Exercise objective -> Each line below should be written out exactly, with none skipped.

Items listed in a dataset ->
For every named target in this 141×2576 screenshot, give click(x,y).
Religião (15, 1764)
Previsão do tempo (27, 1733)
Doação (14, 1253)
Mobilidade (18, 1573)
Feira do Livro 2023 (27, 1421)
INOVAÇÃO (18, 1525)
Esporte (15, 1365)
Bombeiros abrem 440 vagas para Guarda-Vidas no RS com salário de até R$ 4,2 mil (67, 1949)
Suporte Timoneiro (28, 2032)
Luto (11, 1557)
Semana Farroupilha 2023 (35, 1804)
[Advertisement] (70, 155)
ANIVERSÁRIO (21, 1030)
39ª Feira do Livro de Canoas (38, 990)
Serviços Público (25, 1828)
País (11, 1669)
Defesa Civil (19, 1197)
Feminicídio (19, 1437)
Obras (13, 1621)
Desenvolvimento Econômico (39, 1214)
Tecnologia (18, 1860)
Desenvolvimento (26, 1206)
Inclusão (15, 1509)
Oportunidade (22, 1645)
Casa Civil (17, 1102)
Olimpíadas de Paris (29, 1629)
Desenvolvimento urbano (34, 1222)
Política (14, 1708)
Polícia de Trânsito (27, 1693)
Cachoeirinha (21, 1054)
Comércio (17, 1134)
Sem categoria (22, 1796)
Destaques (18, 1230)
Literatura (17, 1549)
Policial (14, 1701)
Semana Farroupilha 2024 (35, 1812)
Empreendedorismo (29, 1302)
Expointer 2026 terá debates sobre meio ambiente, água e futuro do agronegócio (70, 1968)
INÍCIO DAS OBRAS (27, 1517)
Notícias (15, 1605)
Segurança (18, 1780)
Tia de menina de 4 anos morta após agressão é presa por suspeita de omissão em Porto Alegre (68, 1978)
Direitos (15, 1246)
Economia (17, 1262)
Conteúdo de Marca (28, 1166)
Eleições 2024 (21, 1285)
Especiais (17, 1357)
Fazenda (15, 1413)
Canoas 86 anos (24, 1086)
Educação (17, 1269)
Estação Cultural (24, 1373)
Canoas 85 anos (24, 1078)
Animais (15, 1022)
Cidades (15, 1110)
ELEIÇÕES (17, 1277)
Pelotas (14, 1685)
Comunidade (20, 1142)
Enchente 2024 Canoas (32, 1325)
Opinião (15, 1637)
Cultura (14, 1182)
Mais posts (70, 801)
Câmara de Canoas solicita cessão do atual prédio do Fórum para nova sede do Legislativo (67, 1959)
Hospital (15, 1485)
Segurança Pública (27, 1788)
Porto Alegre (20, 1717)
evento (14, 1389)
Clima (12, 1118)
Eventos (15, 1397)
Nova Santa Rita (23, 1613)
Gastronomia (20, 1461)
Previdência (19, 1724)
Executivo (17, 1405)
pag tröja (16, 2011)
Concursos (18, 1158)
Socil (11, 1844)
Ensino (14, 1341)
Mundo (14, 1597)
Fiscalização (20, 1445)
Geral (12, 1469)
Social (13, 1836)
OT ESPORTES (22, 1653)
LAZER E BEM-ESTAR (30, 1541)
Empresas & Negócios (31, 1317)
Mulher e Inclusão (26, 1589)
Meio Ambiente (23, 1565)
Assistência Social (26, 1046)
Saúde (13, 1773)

Output of the task ->
For every named target in this 141×2576 screenshot, give click(x,y).
Religião (15, 1764)
Previsão do tempo (27, 1733)
Doação (14, 1253)
Mobilidade (18, 1573)
Feira do Livro 2023 (27, 1421)
INOVAÇÃO (18, 1525)
Esporte (15, 1365)
Bombeiros abrem 440 vagas para Guarda-Vidas no RS com salário de até R$ 4,2 mil (67, 1949)
Suporte Timoneiro (28, 2032)
Luto (11, 1557)
Semana Farroupilha 2023 (35, 1804)
[Advertisement] (70, 155)
ANIVERSÁRIO (21, 1030)
39ª Feira do Livro de Canoas (38, 990)
Serviços Público (25, 1828)
País (11, 1669)
Defesa Civil (19, 1197)
Feminicídio (19, 1437)
Obras (13, 1621)
Desenvolvimento Econômico (39, 1214)
Tecnologia (18, 1860)
Desenvolvimento (26, 1206)
Inclusão (15, 1509)
Oportunidade (22, 1645)
Casa Civil (17, 1102)
Olimpíadas de Paris (29, 1629)
Desenvolvimento urbano (34, 1222)
Política (14, 1708)
Polícia de Trânsito (27, 1693)
Cachoeirinha (21, 1054)
Comércio (17, 1134)
Sem categoria (22, 1796)
Destaques (18, 1230)
Literatura (17, 1549)
Policial (14, 1701)
Semana Farroupilha 2024 (35, 1812)
Empreendedorismo (29, 1302)
Expointer 2026 terá debates sobre meio ambiente, água e futuro do agronegócio (70, 1968)
INÍCIO DAS OBRAS (27, 1517)
Notícias (15, 1605)
Segurança (18, 1780)
Tia de menina de 4 anos morta após agressão é presa por suspeita de omissão em Porto Alegre (68, 1978)
Direitos (15, 1246)
Economia (17, 1262)
Conteúdo de Marca (28, 1166)
Eleições 2024 (21, 1285)
Especiais (17, 1357)
Fazenda (15, 1413)
Canoas 86 anos (24, 1086)
Educação (17, 1269)
Estação Cultural (24, 1373)
Canoas 85 anos (24, 1078)
Animais (15, 1022)
Cidades (15, 1110)
ELEIÇÕES (17, 1277)
Pelotas (14, 1685)
Comunidade (20, 1142)
Enchente 2024 Canoas (32, 1325)
Opinião (15, 1637)
Cultura (14, 1182)
Mais posts (70, 801)
Câmara de Canoas solicita cessão do atual prédio do Fórum para nova sede do Legislativo (67, 1959)
Hospital (15, 1485)
Segurança Pública (27, 1788)
Porto Alegre (20, 1717)
evento (14, 1389)
Clima (12, 1118)
Eventos (15, 1397)
Nova Santa Rita (23, 1613)
Gastronomia (20, 1461)
Previdência (19, 1724)
Executivo (17, 1405)
pag tröja (16, 2011)
Concursos (18, 1158)
Socil (11, 1844)
Ensino (14, 1341)
Mundo (14, 1597)
Fiscalização (20, 1445)
Geral (12, 1469)
Social (13, 1836)
OT ESPORTES (22, 1653)
LAZER E BEM-ESTAR (30, 1541)
Empresas & Negócios (31, 1317)
Mulher e Inclusão (26, 1589)
Meio Ambiente (23, 1565)
Assistência Social (26, 1046)
Saúde (13, 1773)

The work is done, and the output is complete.